Lytic bacteriophages penetrate bacteria, use the bacterium as a place to breed, and then tear the bacterium in half and move on to the next one. So the result is that we get new bacteriophages, but the bacteria themselves die. These are what we consider to be good bacteriophages.
Moreover, scientists are certain that while temperate bacteriophages may become lytic or good, lytic bacteriophages will never become temperate. This gives them the security to use lytic bacteriophages in therapies to fight a variety of infections. Once the bacteria are destroyed, the bacteriophages die.
Bacteriophages have the advantage and disadvantage of being highly specific.
So any bacteriophage will not work for one particular bacterium; there will be a specific bacteriophage that we have to use. The other is that it will not always be able to kill that bacterium, and then there is this geographical difference: the bacteriophages that work in Europe may not work in the Americas.
Furthermore, producing bacteriophages for medical purposes is a highly complex and expensive process that relies on a bacteriophage collection in which the bacteriophages have been thoroughly described, studied, and all of their genetic material is known. Only when all of the information is available is it considered a potential therapeutic bacteriophage.
Next, we look at how it interacts with already-pathogenic bacteria that are real, disease-causing bacteria. Then we have to look at the stability of the bacteriophage; we will not be able to use a bacteriophage that will die in a day in the fridge.

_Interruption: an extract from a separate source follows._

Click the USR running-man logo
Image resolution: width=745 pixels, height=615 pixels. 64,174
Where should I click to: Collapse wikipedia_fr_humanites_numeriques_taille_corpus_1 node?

Once all the criteria are met, the bacteriophage is taken out of the biobank, or bacteriophage library, and bacteriophage production is started in special laboratories according to a myriad of requirements. Because of its great complexity, it is still an experimental therapy today—a therapy to be used when nothing else works.
In cases where there is either overwhelming antimicrobial resistance or where giving antibiotics can lead to very severe, previously known side effects, no more antibiotics can be given. So the therapy is based on virtually any infection that we cannot cure with antibiotics.
At the same time, there are very strict rules on how we give these bacteriophages—it is a complex therapy. With poor control of the therapy, there is the possibility that there would be many cases where people would say that they did not work, but in reality, they did not work because they were being used incorrectly.